Ignores repeating elements at the tops of pages.

Sensible recognizes headers in one of two ways:

  • (Default) Sensible searches for repeated text at the top of the page. For more information about automatic recognition, see Notes.

  • (Configurable) To bypass automatic recognition, for example to recognize header text that varies slightly, configure a text match. Sensible removes all text above the top boundary of the matched text. The preprocessor removes text on pages in which it finds the match, and ignores pages missing the match.

Parameters

keyvaluedescription
type (required)removeHeaderFor an example, see the Examples section.
startsOnPageinteger. default: 1The first page number on which to start checking for repeated elements. Note this is the page number, not the page's zero-based index in the pages array. To filter out end pages that lack a repeating element, use the Page Range preprocessor to define an End Page parameter.
matchMatch object or array of Match objectsBypasses automatic header recognition.
Removes all text on the page above the top boundary of the matched line.
If Sensible doesn't find the match, it doesn't perform header removal.
offsetYnumber in inches. default: 0Bypasses automatic footer recognition.
Defines a point at which to start text removal. Positive values offset down the page, negative values offset up the page.
If used with no Match parameter defined, offsets from the top of the page.
If used with the Match parameter, offsets from the top boundary of the matched line.

Examples

The following example shows:

  • A repeating header with an incrementing page number. Sensible removes this.
  • A repeating sidebar that overlaps the y-extent of both repeating and variable elements:
    • Where it overlaps a repeating element, Sensible treats it as repeating and removes it.
    • Where it overlaps variable text, Sensible treats it as nonrepeating and retains it.

Config

{
  "preprocessors": [
    {
      "type": "pageRange",
      "endPage": 2
    },
    {
      "type": "removeHeader",
      "startsOnPage": 1
    }
  ],
  "fields": [
    {
      "id": "all_lines_minus_repeating_top_elements",
      "method": {
        "id": "documentRange",
        "includeAnchor": true
      },
      "anchor": {
        "match": {
          "type": "first"
        }
      }
    }
  ]
}

Example document

The following images show the example document used with this example config:

Click to enlarge

Click to enlarge

Example documentDownload link

Output

{
  "all_lines_minus_repeating_top_elements": {
    "type": "string",
    "value": "This is the body for the 1st page Header on the It differs from page to page. . do eiusmod tempor incididunt y-axis consectetur adipiscing elit do eiusmod tempor incididunt ut labore et dolore magna aliqua. Ut enim ad minim veniam, quis nostrud exercitation ullamco ullamco laboris nisi ut aliquip ex ea commodo consequat uis aute irure dolor in reprehenderit in voluptate velit esse cillum dolore eu fugiat nulla pariatur. This is the page 2 body. Header on the It varies from page to page. Lorem ipsum dolor sit amet. y-axis consectetur adipiscing elit. Excepteur sint occaecat cupidatat non proident. sunt in culpa qui officia deserunt mollit anim id est laborum. Sed ut perspiciatis unde omnis iste natus error sit voluptatem Accusantium. doloremque laudantium, totam rem aperiam, eaque ipsa quae ab llo inventore veritatis et quasi quasi architecto beatae vitae. dicta sunt explicabo."
  }
}

Notes

Automatic header recognition

To recognize a header, this preprocessor starts at the top of the page and moves down the page, stopping as soon as it finds a nonrepeating element.

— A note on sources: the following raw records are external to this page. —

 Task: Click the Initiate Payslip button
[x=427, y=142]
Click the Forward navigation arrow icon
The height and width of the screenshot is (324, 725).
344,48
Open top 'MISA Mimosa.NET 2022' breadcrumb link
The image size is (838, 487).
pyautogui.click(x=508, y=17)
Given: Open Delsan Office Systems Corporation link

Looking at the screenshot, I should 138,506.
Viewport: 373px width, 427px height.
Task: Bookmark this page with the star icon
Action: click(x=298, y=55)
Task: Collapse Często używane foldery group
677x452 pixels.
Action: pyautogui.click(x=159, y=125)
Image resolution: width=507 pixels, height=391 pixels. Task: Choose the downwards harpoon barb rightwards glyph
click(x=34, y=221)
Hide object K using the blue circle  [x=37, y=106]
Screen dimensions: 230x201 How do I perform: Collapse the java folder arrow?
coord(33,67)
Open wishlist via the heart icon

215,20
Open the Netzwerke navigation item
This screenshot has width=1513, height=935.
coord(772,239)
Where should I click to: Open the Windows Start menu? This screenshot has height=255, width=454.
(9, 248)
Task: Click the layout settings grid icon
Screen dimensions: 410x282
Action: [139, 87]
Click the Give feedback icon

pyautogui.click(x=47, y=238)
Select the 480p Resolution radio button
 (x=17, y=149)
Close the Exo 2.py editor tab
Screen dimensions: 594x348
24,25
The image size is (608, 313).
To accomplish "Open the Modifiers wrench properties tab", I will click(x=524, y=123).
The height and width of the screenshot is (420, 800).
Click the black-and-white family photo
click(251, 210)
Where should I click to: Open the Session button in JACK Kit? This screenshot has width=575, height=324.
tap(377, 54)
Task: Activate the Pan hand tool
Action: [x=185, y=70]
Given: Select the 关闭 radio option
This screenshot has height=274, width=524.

Sensible recognizes these elements as "repeating":

  • Elements whose y-extent doesn't overlap with any variable element
  • Positively incrementing page numbers

These elements aren't recognized as "repeating":

  • Elements that change their alignment on alternate pages (for example, page numbers aligned alternately left and right, as in a book)
  • A repeating element that's missing from even one page (for example, from an intentionally blank page).